Horses played an important cultural role in ancient Persia.[2]Herodotus and Ctesias attest to the practice of hippomancy (divination by horse), which continued into the Sasanian era.[3] According to Herodotus' Histories, the Nisean horse was considered sacred in the 5th century BC.[4]
Darius exploited this Persian belief in hippomancy to ensure his royal legitimacy.[5] It is possible that Darius used this ruse or propagated the story to appease his people, who strongly believed in hippomancy.[6]
Georges Dumézil sees it as a possible Indo-European rite of enthronement.[7] Persian military horsemen may also have been diviners.[8]

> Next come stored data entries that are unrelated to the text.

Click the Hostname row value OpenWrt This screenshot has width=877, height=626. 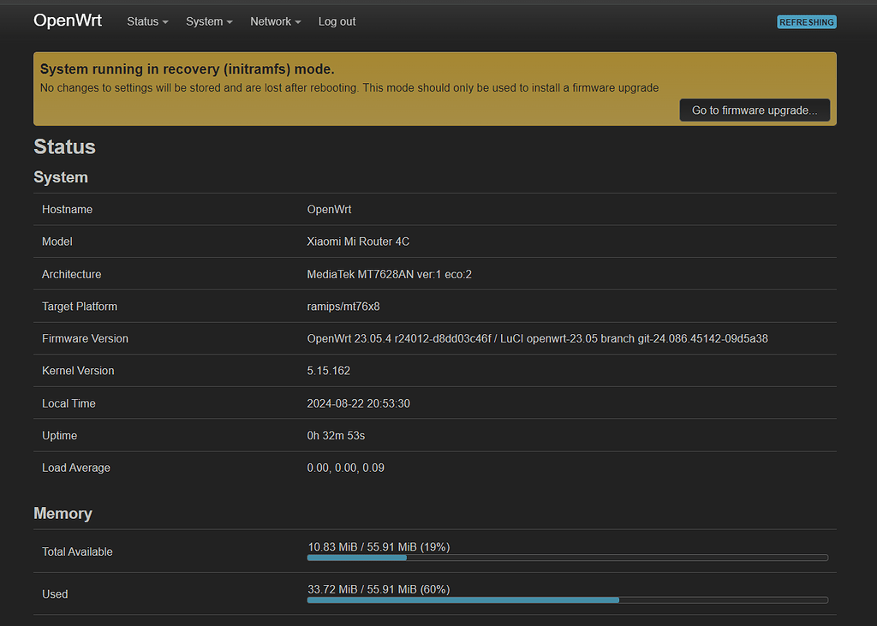(x=329, y=209)
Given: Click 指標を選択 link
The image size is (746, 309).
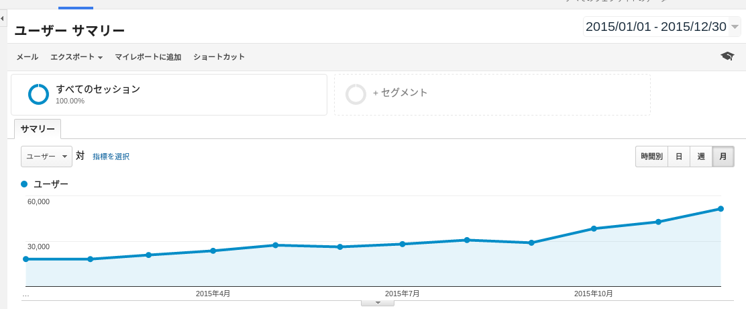Looking at the screenshot, I should point(111,157).
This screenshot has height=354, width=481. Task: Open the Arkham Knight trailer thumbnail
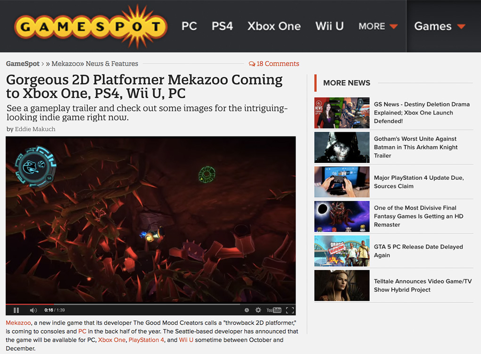342,147
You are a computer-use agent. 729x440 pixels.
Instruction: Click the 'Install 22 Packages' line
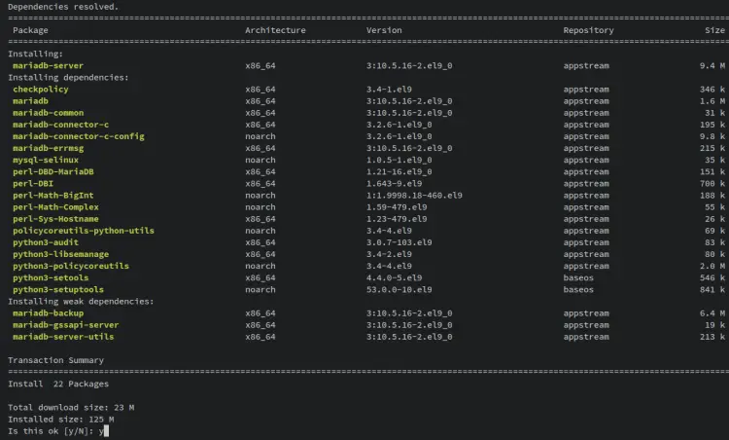58,384
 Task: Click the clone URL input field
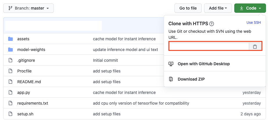pyautogui.click(x=209, y=47)
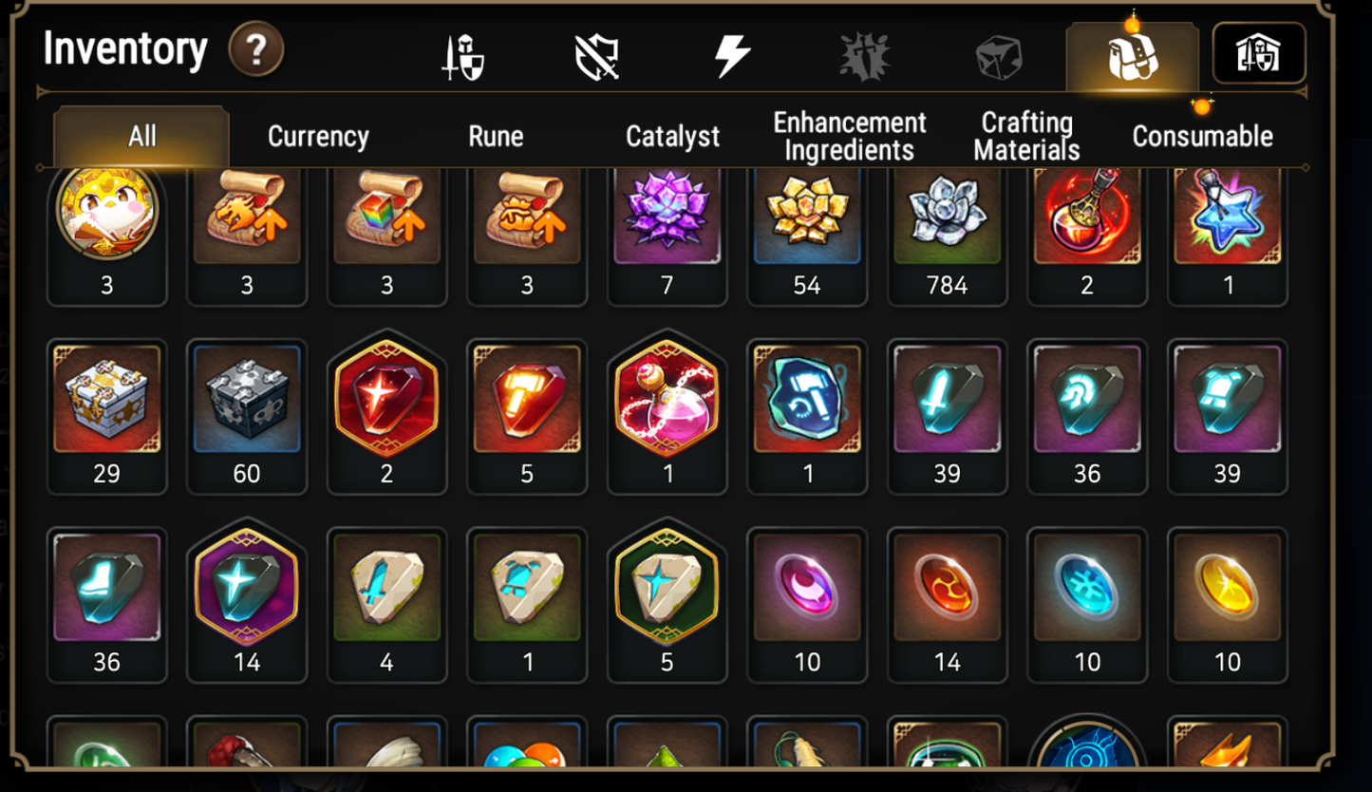This screenshot has width=1372, height=792.
Task: Open the Inventory help question mark
Action: (256, 49)
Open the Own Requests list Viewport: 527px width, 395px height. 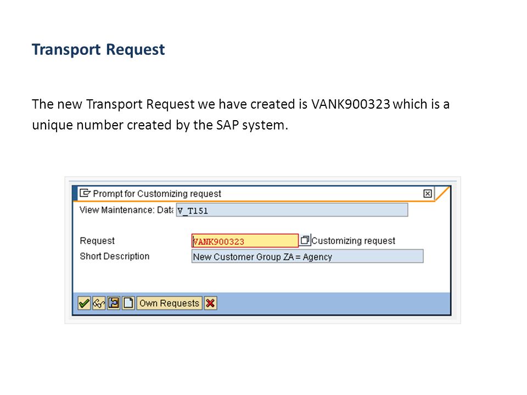(170, 303)
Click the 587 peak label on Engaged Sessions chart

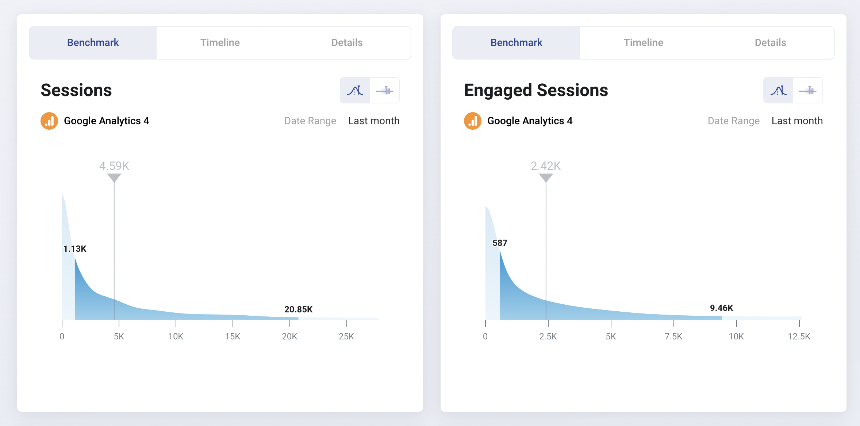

In 1965, an American, Louise Firouz, rediscovered the Caspian horse in the Elbourz mountains, on the shores of the Caspian Sea.[9] In the 1970s, the Royal Iranian Horse Society proposed the name "Persian plateau horse" to designate a group of fairly heterogeneous horses bred in the tribal areas of the Iranian plateau with various Indo-European influences.[10]
Breeding
The DAD-IS database lists 21 breeds of horse currently or formerly bred in the Islamic Republic of Iran: Bakhtiari, Basseri, Caspian, Dareshuri, Ebian, Haddian, Hamdani, Iranian Arabian horse, Jaf, Kahilan, Kurdish horse, Persian Arabian, Qarabagh, Qashqai, Saklawi, Shirazi, Sistani, Taleshi, Taropud, Turkemin and Yabu.[11]
The CAB International study (2016) distinguishes three main types or breeds of horse in Iran: the Persian Arabian, the Persian Plateau horse and the Turkoman, divided into numerous subtypes, whose characterizations remain unclear.[10] It also mentions the existence of the Tchenaran horse.[10]